- _Your goal_
Repeat the records verbatim and leave the pictures out of your copy.

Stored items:
== Segment start ==
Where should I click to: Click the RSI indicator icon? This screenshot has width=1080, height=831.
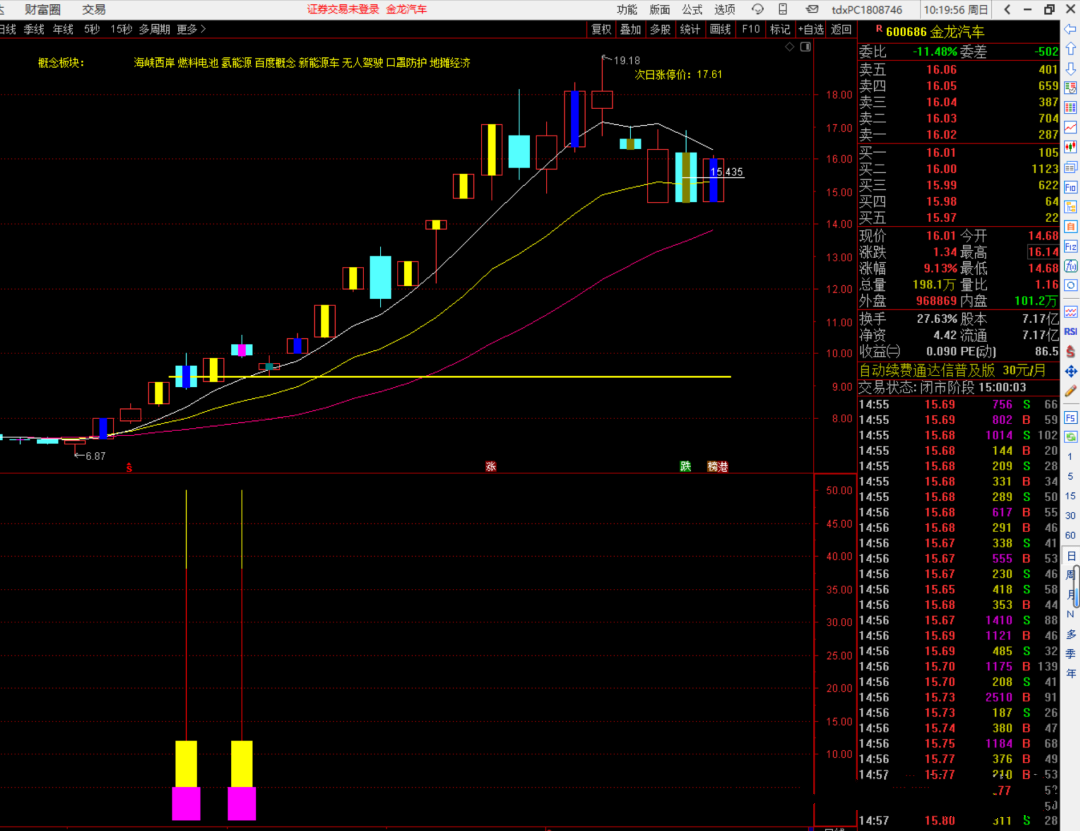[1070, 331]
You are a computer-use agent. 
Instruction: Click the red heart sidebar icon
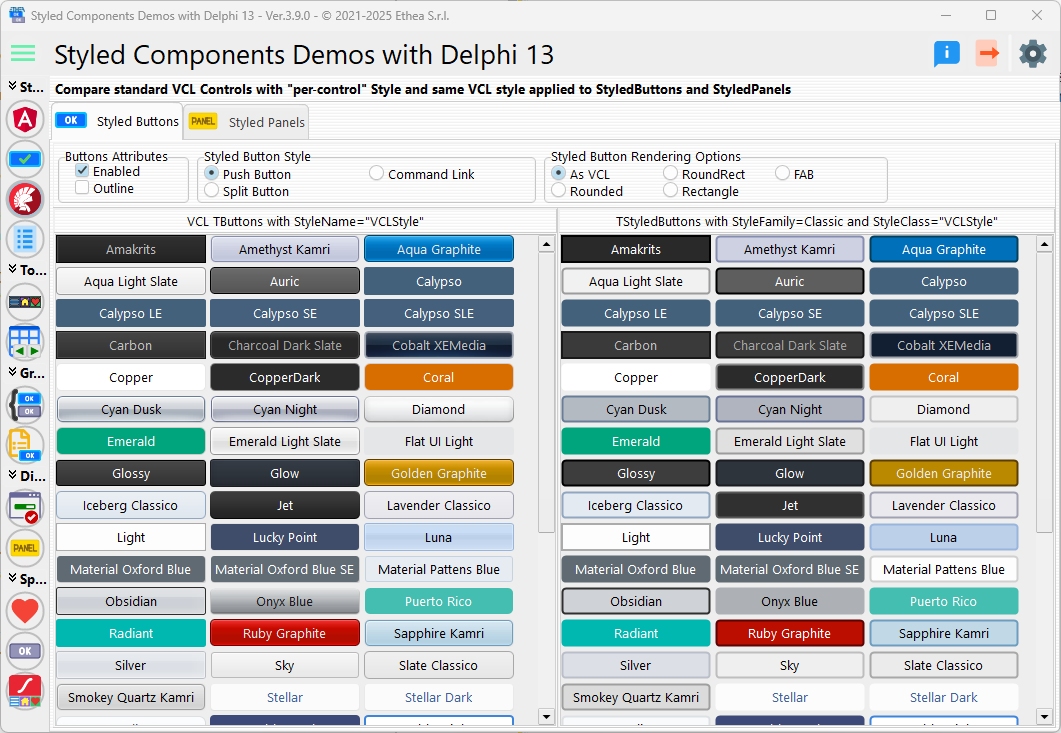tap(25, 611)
== Segment end ==
- _Solution_
Where should I click to: Click the RSI indicator icon? This screenshot has width=1080, height=831.
[1070, 331]
You are a computer-use agent. 
Instruction: Click the red heart sidebar icon
tap(25, 611)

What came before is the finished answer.